Smesko enters the new season coming up on a coaching milestone. Entering the year he has 496 career wins at FGCU. His players are very excited about his upcoming milestone. "It’s going to be really exciting, I can’t wait I’m going to be really extra about it. I know I am going to embarrass him, hopefully it’s on TV because you know I will embarrass him," junior guard Nasrin Ulel said.
— Andrew McDevitt, ABC-7.com (Fort Myers, Fla.), 5 Nov. 2018

The common thread linking these uses of extra go beyond mere extension past an accepted quantity or limit as connoted by “extra cheese” or “extra party favors.” One could say it is closer to the idea of extremeness or outlandishness suggested by the adverbial use of extra as found in “extra spicy chicken wings.” It’s about going over the top for the sake of going over the top.

The more noticeable difference—noticeable, at least, to lexicographers—is one of function.
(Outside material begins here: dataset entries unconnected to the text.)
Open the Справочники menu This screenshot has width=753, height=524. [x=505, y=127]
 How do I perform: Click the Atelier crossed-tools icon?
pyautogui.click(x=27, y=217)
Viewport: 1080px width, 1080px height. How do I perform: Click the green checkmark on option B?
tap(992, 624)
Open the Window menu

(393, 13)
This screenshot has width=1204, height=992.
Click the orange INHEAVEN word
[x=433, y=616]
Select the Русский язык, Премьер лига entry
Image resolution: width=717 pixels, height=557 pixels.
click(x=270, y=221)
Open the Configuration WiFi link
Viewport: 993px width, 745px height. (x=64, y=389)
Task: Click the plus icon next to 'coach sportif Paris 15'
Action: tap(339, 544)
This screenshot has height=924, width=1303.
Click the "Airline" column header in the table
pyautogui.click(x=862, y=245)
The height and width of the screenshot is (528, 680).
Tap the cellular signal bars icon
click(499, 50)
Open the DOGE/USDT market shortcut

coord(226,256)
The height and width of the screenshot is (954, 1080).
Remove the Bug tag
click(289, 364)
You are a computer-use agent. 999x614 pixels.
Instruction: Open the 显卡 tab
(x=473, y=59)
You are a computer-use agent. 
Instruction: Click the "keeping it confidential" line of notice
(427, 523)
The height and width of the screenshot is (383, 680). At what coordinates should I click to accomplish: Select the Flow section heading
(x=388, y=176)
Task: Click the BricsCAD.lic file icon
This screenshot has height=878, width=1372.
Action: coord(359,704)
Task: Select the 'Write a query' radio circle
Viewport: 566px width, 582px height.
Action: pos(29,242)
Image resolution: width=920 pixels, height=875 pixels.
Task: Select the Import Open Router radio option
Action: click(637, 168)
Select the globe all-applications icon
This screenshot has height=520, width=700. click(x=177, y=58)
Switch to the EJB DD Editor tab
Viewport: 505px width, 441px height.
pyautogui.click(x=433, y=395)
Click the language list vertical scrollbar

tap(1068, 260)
Up until now, traditional use of extra has been almost exclusively prepositive—that is, one that is positioned before the noun or adjective it modifies (“extra paper clips,” “tried extra hard,” etc.)

This new use of extra often features the word as a predicate adjective—that is, separated from the noun that it modifies by a verb (often a linking verb such as is). Note that it can also be used with adverbs of degree ("a tiny bit"; "really"), which is different from how extra has been used traditionally (that is, as an absolute modifier). We don’t normally say we “ordered cheese that was extra” for the pizza, and we don’t make “really extra” or even “a tiny bit extra” party favors. In this kind of use, extra takes on a more flexible role than it had previously, one that we usually attribute to more “typical” adjectives such as hot (“the attic was swelteringly hot”) or heavy (“the box was too heavy to lift”).

But what else would you expect of extra? It goes the extra mile, and then some.

Words We're Watching talks about words we are increasingly seeing in use but that have not yet met our criteria for entry.